* Goal:
Continue the blog post on uncertainty and lostness below, picking up right after its final sentence.

* Source text:
========================================================================

January 29, 2015

Uncertainty & Lostness

Note: I can be a slow writer/blogger, so there's a chance I will post some half-thoughts, or perhaps in the spirit of the following essay, beginnings, as opposed to conclusive shut-case narratives this year.

UNCERTAINTY AND LOSTNESS: PROLEGOMENA TO A THEORY OF THE MIDCAREER*
Barry Schwabsky talks Mid-career


I'll be reading and re-reading the above essay a few times. Mainly because I am a skimmer. I kid you not, in middle school I took the Evelyn Wood Speed-Reading class, as either a suggestion or a requirement from a guidance counselor. Great skill for research, but for contemplative reading, not so much.

========================================================================

(Entries for locating words and elements)
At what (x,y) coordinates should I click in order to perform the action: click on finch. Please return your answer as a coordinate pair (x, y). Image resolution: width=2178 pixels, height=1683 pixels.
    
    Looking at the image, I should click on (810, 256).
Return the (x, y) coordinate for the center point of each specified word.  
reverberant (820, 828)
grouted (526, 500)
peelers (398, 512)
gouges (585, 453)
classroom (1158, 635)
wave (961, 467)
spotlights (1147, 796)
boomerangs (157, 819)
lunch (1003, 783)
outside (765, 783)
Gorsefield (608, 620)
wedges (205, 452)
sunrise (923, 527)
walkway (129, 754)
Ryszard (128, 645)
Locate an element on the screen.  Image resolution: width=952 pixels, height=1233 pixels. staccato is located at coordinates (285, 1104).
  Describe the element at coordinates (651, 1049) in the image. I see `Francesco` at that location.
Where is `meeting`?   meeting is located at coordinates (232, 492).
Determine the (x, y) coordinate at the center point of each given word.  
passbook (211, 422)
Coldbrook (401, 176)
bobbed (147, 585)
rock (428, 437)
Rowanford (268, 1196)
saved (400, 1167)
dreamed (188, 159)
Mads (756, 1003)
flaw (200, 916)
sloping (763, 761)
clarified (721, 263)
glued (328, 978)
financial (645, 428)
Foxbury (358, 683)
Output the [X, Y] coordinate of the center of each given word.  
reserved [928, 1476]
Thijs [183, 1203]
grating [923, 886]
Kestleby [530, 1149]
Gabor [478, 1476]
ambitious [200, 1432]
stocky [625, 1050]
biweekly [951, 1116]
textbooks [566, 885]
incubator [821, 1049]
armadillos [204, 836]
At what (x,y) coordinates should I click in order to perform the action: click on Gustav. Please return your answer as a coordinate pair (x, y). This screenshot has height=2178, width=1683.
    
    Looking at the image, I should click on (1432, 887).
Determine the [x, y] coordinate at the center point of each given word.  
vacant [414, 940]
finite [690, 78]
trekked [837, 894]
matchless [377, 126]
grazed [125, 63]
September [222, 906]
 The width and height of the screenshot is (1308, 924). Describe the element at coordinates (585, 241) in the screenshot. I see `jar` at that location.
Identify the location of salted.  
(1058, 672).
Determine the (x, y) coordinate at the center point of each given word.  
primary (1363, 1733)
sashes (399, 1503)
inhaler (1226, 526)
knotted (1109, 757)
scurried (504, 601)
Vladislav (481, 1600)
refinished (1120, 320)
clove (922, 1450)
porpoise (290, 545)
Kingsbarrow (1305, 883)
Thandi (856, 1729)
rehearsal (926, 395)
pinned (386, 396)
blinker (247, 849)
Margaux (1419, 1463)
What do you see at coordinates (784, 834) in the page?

========================================================================

* Reply to the exercise:
Mid-career is a weird thing. One, it seems like something you'd be talking about in your penthouse after reading an unflattering review of your 25-year retrospective somewhere with an attached bookstore, and two, I write this from the precipice of my not-so-cozy position of accepting this is where I am, sans the museum bookstore scenario and the fictional review panning said show. But good people, do not confuse mid-career with middle age. Sometimes they line up, often they don't.

I emerged in Los Angeles—maybe, or maybe it was in Chicago in the 90's with my thesis show. I think there are unspoken standards for emerging. One might be that you have to live in NYC, but that would eliminate the rest of my essay and I'm on a roll.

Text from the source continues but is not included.